COPY readings (#{Enum.join(columns, ", ")})
FROM STDIN
WITH (FORMAT csv, HEADER false)
"""
Repo.transaction(fn ->
conn = get_conn(Repo)
query = Postgrex.prepare!(conn, "", statement, [copy_data: true])
stream
|> Stream.chunk(2000, 2000, [])
|> Stream.into(Postgrex.stream(conn, query, []))
|> Stream.run
end, timeout: 3_600_000)
:ok
end
defp get_conn(repo) do
{pool, _} = repo.__pool__
Process.get({Ecto.Adapters.SQL, pool})
end
I am running similar code and I noticed that when I set logging to :debug and not disable the logging on the stream that I do get exactly one log statement per line (edit: it seems I actually do get N + 2 lines per row) I copy into the table. Is this “normal” or may that be something that could slow down copying process (even when all logging is disabled)?
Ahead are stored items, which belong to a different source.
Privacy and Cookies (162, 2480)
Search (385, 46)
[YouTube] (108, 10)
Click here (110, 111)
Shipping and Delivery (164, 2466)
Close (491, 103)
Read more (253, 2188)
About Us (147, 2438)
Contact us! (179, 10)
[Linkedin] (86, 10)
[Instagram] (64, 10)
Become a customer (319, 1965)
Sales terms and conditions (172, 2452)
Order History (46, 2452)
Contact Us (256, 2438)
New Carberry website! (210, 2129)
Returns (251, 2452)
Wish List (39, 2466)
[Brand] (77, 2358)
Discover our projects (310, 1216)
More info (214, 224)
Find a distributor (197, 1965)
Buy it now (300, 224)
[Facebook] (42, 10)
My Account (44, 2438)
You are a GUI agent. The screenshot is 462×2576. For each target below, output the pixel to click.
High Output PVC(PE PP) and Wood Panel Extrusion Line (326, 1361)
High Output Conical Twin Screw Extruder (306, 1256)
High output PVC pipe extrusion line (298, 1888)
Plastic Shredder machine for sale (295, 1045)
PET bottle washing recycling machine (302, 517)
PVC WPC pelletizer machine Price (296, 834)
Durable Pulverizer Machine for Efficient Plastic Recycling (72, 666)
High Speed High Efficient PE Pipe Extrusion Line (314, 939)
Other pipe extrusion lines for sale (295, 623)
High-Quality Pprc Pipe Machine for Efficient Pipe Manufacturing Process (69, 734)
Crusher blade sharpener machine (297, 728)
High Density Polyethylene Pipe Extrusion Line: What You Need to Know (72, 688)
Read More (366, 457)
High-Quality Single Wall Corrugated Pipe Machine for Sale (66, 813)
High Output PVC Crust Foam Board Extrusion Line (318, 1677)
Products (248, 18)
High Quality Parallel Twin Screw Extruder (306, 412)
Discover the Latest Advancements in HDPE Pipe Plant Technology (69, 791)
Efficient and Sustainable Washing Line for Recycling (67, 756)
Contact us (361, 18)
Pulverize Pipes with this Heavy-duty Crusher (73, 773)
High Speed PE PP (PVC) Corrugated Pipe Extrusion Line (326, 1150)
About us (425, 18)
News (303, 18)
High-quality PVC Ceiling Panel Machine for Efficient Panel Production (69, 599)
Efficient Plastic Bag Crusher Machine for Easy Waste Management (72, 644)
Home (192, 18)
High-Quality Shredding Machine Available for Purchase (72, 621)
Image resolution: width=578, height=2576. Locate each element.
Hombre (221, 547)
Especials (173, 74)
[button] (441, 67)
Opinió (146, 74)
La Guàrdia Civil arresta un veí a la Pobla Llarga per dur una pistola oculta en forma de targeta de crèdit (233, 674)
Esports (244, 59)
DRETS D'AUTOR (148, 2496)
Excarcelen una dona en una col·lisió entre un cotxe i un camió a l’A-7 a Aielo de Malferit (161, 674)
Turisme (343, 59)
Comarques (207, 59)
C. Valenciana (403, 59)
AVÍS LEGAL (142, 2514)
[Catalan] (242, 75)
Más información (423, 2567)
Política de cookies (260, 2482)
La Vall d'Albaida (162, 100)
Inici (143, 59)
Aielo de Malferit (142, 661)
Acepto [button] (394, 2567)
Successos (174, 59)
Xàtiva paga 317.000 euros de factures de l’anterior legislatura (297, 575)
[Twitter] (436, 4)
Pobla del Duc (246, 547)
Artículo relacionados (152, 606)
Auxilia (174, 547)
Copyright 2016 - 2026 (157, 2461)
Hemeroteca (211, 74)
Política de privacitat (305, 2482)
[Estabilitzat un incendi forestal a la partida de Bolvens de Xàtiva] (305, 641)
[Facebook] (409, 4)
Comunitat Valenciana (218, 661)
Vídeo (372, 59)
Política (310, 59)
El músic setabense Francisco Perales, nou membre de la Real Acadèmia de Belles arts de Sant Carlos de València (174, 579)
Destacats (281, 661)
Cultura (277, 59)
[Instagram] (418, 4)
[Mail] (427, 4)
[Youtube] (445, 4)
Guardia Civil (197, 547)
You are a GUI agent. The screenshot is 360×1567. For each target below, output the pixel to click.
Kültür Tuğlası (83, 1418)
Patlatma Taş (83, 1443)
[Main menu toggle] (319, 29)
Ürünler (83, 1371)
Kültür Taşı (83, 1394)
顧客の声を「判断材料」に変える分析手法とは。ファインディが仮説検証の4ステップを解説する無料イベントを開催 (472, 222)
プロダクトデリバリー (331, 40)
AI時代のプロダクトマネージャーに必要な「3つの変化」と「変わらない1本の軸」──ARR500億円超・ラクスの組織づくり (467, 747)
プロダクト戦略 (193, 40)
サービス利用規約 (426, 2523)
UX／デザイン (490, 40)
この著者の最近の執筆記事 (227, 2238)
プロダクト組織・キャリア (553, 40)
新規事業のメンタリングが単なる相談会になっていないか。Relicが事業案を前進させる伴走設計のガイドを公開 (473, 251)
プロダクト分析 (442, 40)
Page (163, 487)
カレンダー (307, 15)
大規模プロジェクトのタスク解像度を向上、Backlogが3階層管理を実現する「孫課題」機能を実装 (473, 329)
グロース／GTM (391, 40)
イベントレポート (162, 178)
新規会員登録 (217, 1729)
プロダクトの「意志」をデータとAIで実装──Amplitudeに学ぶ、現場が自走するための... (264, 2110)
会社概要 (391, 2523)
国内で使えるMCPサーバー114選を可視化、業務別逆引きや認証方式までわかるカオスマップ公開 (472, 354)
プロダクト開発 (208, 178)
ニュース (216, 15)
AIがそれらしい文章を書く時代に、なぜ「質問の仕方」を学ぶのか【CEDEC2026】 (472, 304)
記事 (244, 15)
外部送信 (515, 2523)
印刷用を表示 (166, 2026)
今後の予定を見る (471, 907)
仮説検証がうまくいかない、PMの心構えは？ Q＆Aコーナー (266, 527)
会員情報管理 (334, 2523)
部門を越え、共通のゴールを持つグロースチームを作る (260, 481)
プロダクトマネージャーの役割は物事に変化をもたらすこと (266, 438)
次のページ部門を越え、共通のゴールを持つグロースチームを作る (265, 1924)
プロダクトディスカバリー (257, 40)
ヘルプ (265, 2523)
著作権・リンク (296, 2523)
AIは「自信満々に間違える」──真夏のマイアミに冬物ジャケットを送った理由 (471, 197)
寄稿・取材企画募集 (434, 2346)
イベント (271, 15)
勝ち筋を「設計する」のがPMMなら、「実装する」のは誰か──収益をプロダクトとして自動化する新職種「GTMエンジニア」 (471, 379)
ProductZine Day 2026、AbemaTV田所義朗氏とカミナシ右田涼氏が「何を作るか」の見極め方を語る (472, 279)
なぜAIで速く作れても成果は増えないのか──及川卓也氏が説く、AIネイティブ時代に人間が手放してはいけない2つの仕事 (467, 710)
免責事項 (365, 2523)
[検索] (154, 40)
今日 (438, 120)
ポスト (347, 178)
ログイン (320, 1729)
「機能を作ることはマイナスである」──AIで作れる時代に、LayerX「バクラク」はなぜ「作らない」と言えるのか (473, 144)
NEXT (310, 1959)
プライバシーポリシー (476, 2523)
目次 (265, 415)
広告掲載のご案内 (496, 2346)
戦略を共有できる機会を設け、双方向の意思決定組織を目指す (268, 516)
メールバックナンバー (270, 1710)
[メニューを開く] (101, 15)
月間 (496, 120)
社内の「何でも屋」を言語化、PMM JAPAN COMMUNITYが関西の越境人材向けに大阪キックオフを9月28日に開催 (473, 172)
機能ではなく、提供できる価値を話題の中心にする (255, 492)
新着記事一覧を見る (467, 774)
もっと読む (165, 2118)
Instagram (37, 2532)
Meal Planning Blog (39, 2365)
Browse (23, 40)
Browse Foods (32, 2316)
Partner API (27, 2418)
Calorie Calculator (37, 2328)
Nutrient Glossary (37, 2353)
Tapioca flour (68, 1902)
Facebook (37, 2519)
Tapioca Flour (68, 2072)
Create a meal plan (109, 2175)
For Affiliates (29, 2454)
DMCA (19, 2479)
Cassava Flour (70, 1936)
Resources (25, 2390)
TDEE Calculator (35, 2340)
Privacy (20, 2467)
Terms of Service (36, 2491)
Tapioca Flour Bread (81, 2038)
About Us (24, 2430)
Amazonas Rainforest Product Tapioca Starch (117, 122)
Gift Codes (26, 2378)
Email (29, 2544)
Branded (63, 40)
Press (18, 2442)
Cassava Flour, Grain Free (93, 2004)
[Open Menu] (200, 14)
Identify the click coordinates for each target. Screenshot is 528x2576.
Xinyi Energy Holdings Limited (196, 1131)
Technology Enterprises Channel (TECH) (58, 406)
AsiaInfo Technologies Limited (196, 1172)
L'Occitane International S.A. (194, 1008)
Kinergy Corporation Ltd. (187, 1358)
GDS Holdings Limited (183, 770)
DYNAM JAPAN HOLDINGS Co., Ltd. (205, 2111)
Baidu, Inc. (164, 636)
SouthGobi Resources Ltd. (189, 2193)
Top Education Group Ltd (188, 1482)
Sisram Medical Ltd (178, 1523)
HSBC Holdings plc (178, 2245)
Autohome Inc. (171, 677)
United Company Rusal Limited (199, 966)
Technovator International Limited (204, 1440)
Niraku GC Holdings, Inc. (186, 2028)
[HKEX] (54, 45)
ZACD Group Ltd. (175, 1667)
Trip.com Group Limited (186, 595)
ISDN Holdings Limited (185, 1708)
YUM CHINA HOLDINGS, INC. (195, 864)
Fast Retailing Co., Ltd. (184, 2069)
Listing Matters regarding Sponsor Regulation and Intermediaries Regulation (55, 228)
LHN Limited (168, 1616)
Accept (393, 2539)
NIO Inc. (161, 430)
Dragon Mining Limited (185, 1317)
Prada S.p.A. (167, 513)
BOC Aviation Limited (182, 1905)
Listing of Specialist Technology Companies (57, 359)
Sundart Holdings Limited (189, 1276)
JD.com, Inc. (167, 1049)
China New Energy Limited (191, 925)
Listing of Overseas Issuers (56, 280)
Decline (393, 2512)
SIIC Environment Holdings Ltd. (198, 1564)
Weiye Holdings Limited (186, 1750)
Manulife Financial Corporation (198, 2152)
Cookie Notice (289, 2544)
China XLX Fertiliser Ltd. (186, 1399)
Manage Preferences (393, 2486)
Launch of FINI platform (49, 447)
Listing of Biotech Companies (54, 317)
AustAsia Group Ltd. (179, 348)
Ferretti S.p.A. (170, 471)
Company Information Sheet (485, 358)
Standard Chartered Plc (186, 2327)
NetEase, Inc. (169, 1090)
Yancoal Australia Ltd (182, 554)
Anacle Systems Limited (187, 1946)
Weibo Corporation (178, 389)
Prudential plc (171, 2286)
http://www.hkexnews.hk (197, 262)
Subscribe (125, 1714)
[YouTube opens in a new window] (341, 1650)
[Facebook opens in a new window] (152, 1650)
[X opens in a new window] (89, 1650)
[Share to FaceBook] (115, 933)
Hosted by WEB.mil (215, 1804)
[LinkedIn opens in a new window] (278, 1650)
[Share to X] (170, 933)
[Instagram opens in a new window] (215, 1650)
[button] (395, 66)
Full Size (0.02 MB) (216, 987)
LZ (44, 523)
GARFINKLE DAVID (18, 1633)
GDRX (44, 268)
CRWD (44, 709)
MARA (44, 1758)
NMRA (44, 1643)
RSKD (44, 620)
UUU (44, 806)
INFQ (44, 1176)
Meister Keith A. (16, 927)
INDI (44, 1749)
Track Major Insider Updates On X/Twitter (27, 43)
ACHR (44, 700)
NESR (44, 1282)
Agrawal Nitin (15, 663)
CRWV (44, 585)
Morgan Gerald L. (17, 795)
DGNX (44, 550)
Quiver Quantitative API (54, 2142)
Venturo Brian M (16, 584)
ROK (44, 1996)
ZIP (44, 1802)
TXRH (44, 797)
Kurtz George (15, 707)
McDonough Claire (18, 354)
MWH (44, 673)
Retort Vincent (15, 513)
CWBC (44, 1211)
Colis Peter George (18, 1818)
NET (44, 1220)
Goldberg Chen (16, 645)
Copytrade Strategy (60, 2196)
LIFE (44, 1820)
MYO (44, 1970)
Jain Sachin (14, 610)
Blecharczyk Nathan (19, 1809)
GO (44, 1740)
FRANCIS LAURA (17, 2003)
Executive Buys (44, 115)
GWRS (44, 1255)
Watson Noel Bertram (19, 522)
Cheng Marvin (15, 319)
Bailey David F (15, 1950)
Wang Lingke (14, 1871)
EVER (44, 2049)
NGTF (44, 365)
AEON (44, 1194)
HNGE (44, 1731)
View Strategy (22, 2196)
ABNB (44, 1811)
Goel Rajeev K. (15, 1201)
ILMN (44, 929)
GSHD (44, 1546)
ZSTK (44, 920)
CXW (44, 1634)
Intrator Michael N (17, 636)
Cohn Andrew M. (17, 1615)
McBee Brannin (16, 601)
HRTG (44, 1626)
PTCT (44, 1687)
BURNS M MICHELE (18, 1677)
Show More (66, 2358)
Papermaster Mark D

Here is the code I tested it with:
out_stream = Ecto.Adapters.SQL.stream(repo, "copy numbers from stdin with csv")
repo.transaction(fn ->
repo.query!("truncate numbers")
1..10
|> Enum.map(fn i -> [i] end)
|> CSV.encode()
|> Enum.into(out_stream)
end)
and I get this log output:
[debug] QUERY OK db=0.3ms idle=9457.8ms
begin []
[debug] QUERY OK db=0.5ms
truncate numbers []
[debug] QUERY OK db=0.1ms
copy numbers from stdin with csv []
[debug] QUERY OK db=0.0ms
copy numbers from stdin with csv []
[debug] QUERY OK db=0.0ms
copy numbers from stdin with csv []
[debug] QUERY OK db=0.0ms
copy numbers from stdin with csv []
[debug] QUERY OK db=0.0ms
copy numbers from stdin with csv []
[debug] QUERY OK db=0.0ms
copy numbers from stdin with csv []
[debug] QUERY OK db=0.0ms
copy numbers from stdin with csv []
[debug] QUERY OK db=0.0ms
copy numbers from stdin with csv []
[debug] QUERY OK db=0.0ms
copy numbers from stdin with csv []
[debug] QUERY OK db=0.0ms
copy numbers from stdin with csv []
[debug] QUERY OK db=0.0ms
copy numbers from stdin with csv []
[debug] QUERY OK db=40.2ms
copy numbers from stdin with csv []
[debug] QUERY OK db=4.0ms
commit []
I was wondering exactly the same, I would expect to have only one log since we are doing only one COPY statement and just feeding the STDIN. @tobstarr did you find an answer to you question ?
This a issue for me, because when the logger is in debug mode, for a big load of data, ~500000 row, the same amount of logs is generated slowing down everything.